Balogh qualified third for the final shooting 72 from 75 targets in the qualification round, but Italian Jessica Rossi was peerless shooting a perfect score of 75 before only missing one target in the final to finish with a World and Olympic record of 99 from 100 targets.

In the final, Balogh’s taxing illness caught up with her and she missed the first three targets and then decided to set aside medal aspirations and enjoy the remainder of the final. “I look back on London and I’m super proud what I did.

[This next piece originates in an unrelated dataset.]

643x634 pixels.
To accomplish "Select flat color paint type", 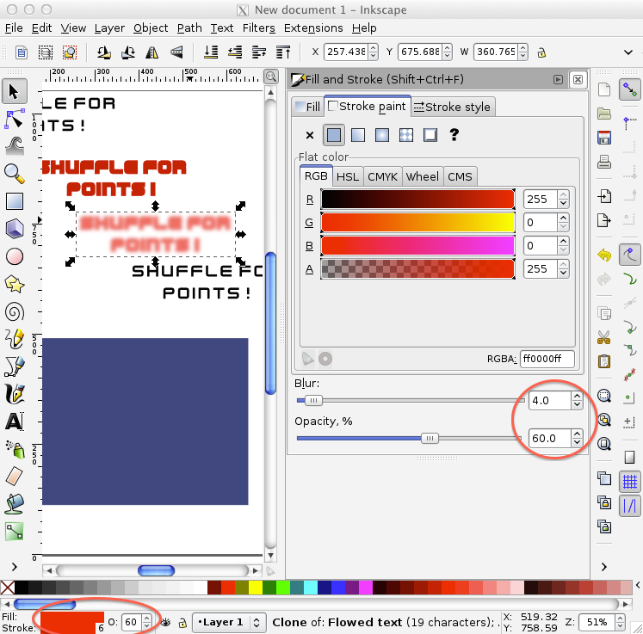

I shot a personal best and an Australian record,” she said.

Although she will not be attending the Tokyo Olympic Games next year, Balogh will be playing a key role with Australian team members and inspiring the next generation of Olympic hopefuls.

Balogh has teamed up with other Olympic gold medallists as part of the Australian Institute of Sport’s Gold Medal Ready program where they assist Tokyo team members from all sports to prepare mentally and physically for the Games.

She is also one of several Olympians involved in the Australian Olympic Committee’s Olympics Unleashed program where they look to inspire and motivate school students to be their personal best.

When able to personally attend the school, she gladly allows the students to hold and inspect her Athens Olympic gold medal.

“To me, the medal is a lovely token of years and years of hard work and achievement. It’s just not my medal, it’s Australia’s medal as well,” she said.